## Directions for this task
Would you print exactly the lines that begin the listing and continue through the line holding "You are a GUI"? No pictures, please.

## Source material
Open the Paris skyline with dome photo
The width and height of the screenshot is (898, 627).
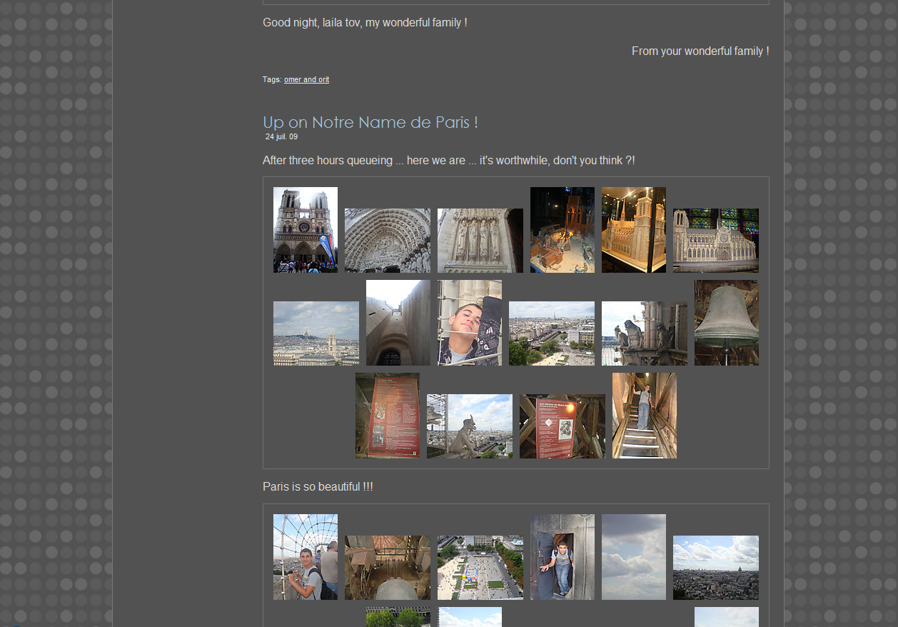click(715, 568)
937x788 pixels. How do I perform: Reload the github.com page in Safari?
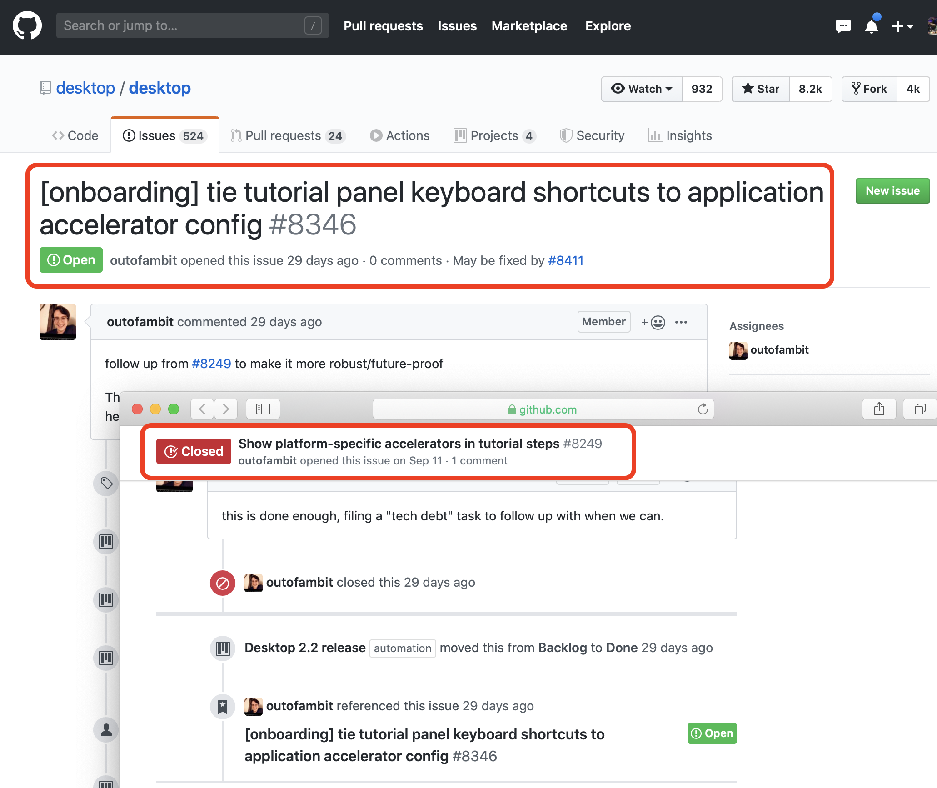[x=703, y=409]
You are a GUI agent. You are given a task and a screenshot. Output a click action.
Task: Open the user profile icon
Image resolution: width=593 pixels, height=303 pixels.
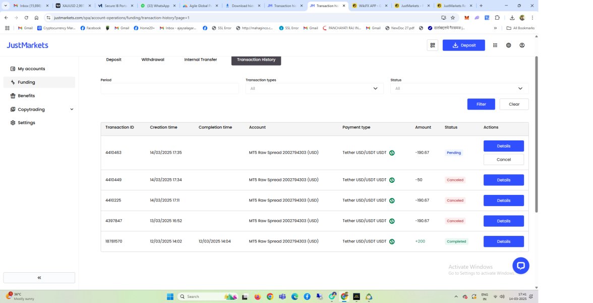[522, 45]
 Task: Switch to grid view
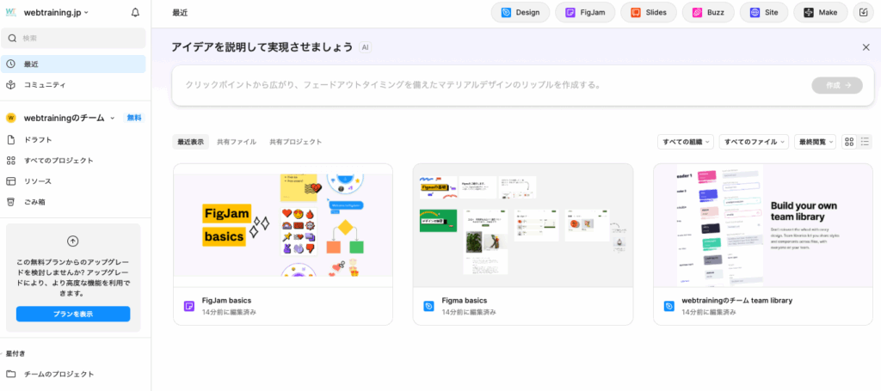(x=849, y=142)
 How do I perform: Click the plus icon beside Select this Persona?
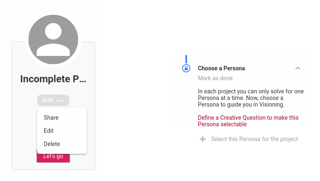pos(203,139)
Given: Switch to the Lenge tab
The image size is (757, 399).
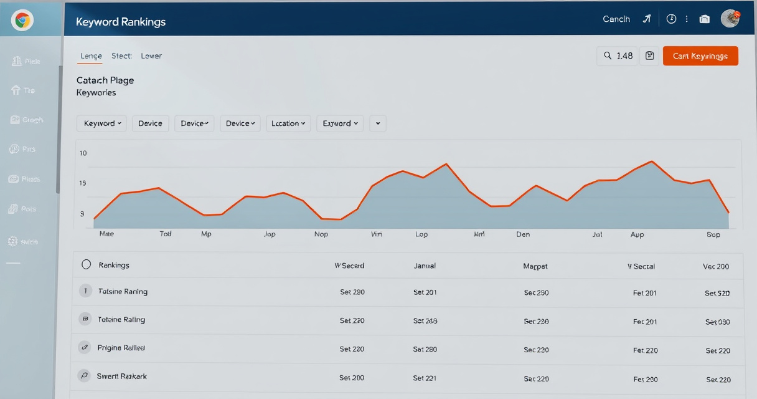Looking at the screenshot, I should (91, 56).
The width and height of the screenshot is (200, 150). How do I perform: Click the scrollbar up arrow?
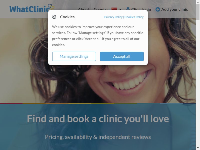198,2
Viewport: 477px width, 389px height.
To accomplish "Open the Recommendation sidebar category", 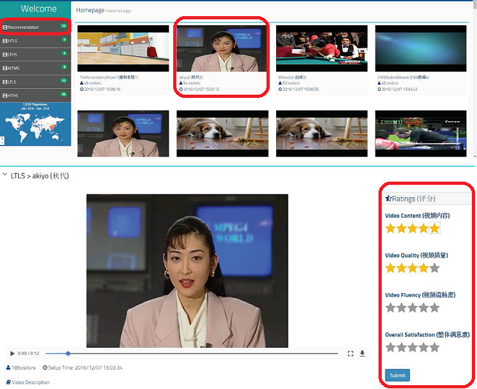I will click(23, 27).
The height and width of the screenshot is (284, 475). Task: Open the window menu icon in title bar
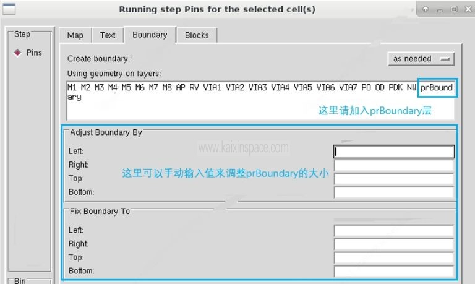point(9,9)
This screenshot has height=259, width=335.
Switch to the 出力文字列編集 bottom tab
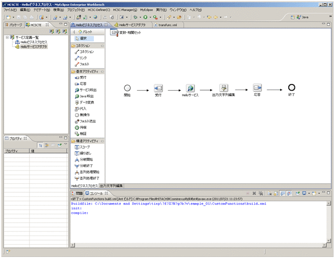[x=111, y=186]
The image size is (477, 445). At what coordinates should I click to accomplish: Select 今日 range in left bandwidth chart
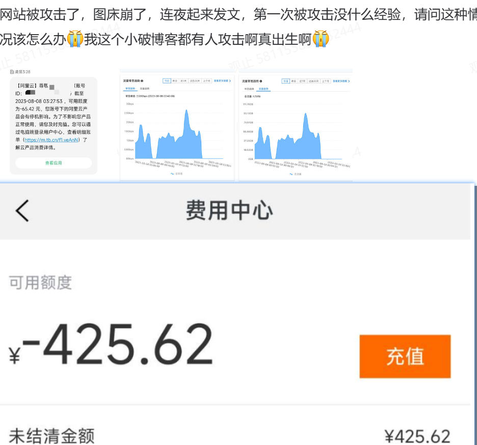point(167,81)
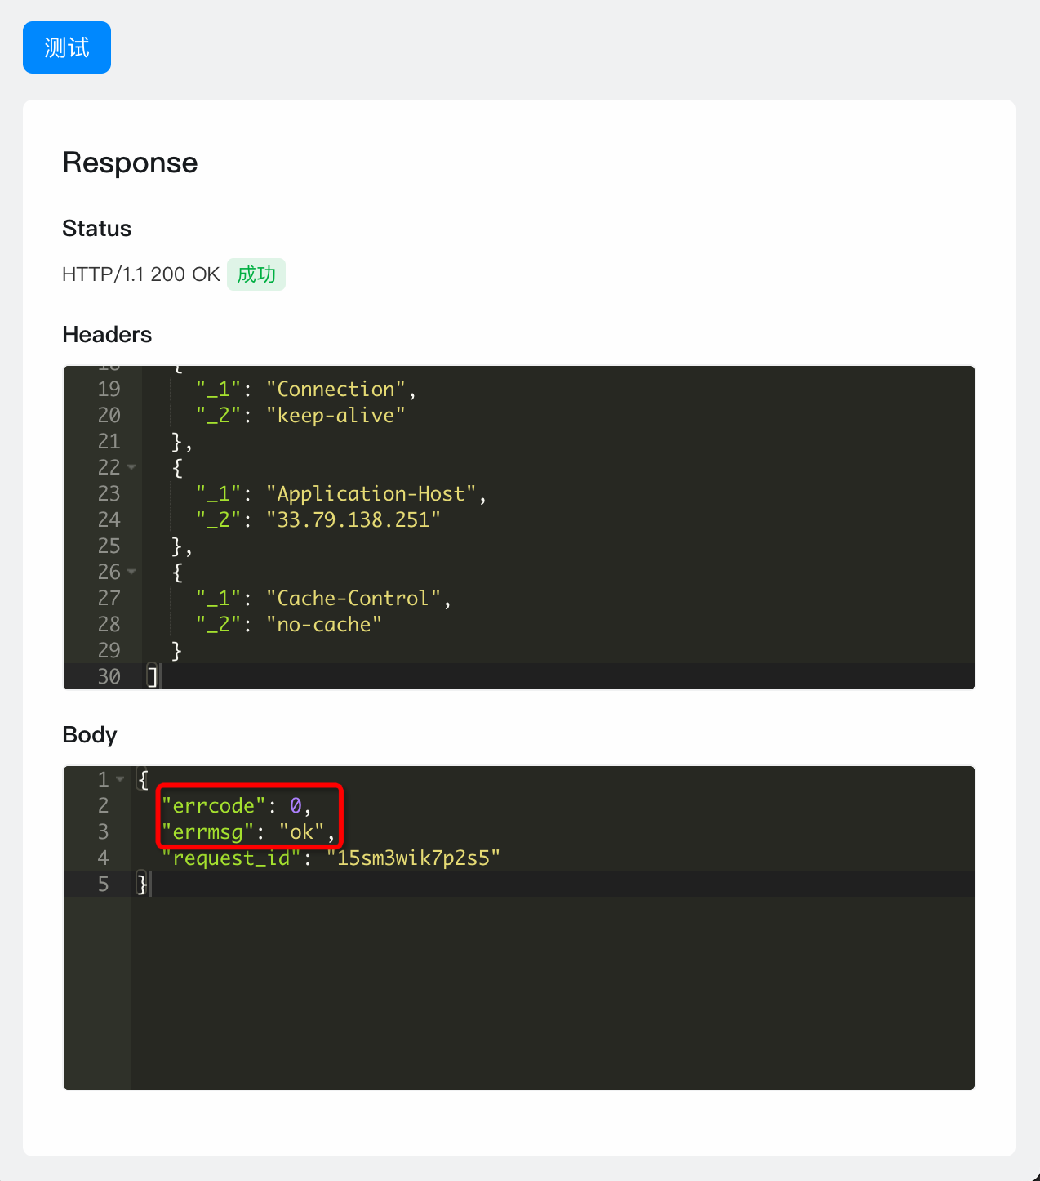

## Answer space
Open the Paris skyline with dome photo
The width and height of the screenshot is (898, 627).
click(715, 568)
937x788 pixels. How do I perform: Reload the github.com page in Safari?
[x=703, y=409]
You are a GUI agent. You are given a task and a screenshot. Output a click action.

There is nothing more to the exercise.